The tensions embodied in this moment — between fiction and
autobiography, the expectations of the observer and the experience of the
witness, not to mention the value of certain experiences in the global literary
marketplace — practically seep through the pages of this collection. As a whole
it traces the journey Adichie herself has taken. Brought up in the Nigerian
college town of Nsukka, in the aftermath of the failed war for Biafran
independence that killed two of her grandparents, she moved to the United States
at 19 to attend college and had early literary success with her novels
“Purple Hibiscus” and
“Half of a Yellow Sun.” All these personhoods
are represented here: the sheltered child, the vulnerable immigrant in
Philadelphia and Brooklyn, the foreign student adrift in a dormitory in
Princeton, the young African writer asked to objectify herself for an
uncomprehending audience.
In this way Adichie traverses a landscape and a mode of
writing we’ve seen before, in the work of — for example — Bharati Mukherjee,
Amy Tan, Chitra Divakaruni and
Jhumpa Lahiri.
And as with these writers,
there’s occasionally the feeling that these stories exhaust themselves too soon;
they collapse under the weight of all that can’t be said in the terse,
monochromatic sentences of the conventional Anglo-American short story. This is
particularly the case in two stories about Nigerian women trapped in the United
States by marriage, “Imitation” and “The Arrangers of Marriage.” In both cases
the narration reveals so little about the protagonists’ inner lives that we
begin to feel, a little uncomfortably, that Adichie is delivering the “news” the
West wants to hear about Africa: pitiful victims, incorrigible villains,
inspirational survivors.
Thankfully, that feeling doesn’t last long. “Ghosts,” in which an elderly
professor in Nsukka meets an old colleague he assumed had died in
the Biafran
war, is a nearly perfect story, distilling a lifetime’s weariness and wicked
humor into a few pages. “Tomorrow Is Too Far,” a kind of ghostless ghost story,
delves beautifully into the layers of deception around a young boy’s accidental
death, remembered by a young Nigerian-American woman who wants desperately to
avoid her own culpability. And there is a whole suite of stories here in which
Adichie calmly eviscerates the pretensions of Westerners whose interest in
Africa masks an acquisitive, self-flattering venality.

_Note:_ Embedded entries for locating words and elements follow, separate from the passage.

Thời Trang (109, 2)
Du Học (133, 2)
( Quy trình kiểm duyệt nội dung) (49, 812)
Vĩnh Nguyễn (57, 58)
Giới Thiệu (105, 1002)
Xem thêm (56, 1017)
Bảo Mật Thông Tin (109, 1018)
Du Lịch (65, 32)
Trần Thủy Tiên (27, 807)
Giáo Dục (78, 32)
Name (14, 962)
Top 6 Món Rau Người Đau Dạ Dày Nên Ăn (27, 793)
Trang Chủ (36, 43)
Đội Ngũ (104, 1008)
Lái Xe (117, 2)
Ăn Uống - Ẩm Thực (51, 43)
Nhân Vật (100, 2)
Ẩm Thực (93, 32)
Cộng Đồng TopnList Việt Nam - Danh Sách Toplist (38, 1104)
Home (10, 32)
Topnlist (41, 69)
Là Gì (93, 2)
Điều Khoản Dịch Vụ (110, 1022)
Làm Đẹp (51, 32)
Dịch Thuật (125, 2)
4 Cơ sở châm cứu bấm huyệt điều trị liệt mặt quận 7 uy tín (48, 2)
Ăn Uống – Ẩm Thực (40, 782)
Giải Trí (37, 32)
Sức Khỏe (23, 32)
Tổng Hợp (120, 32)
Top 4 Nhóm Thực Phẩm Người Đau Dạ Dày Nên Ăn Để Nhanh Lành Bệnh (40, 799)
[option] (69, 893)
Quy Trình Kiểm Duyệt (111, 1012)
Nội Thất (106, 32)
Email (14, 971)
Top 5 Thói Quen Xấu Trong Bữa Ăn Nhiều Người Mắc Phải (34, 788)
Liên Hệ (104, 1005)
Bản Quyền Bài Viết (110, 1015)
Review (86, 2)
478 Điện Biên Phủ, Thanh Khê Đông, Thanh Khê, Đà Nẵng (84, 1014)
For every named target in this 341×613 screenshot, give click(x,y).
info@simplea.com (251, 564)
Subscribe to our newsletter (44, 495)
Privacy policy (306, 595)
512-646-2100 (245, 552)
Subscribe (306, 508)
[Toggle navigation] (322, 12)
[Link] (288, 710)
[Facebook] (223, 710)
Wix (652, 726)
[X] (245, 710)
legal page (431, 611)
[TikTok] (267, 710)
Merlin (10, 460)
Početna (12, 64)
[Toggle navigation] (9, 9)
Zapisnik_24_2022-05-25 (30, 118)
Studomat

Adichie is keenly aware of the particular burdens that come with literary
success for an immigrant writer, a so-called hyphenated American. Though in this
book she strikes a tricky balance — exposing, while also at times playing on,
her audience’s prejudices — one comes away from “The Thing Around Your Neck”
heartened by her self-awareness and unpredictability. She knows what it means to
sit at the table, and also what it takes to walk away.
Jess Row is the author of “The Train to Lo Wu,” a collection of stories. He
teaches at the College of New Jersey.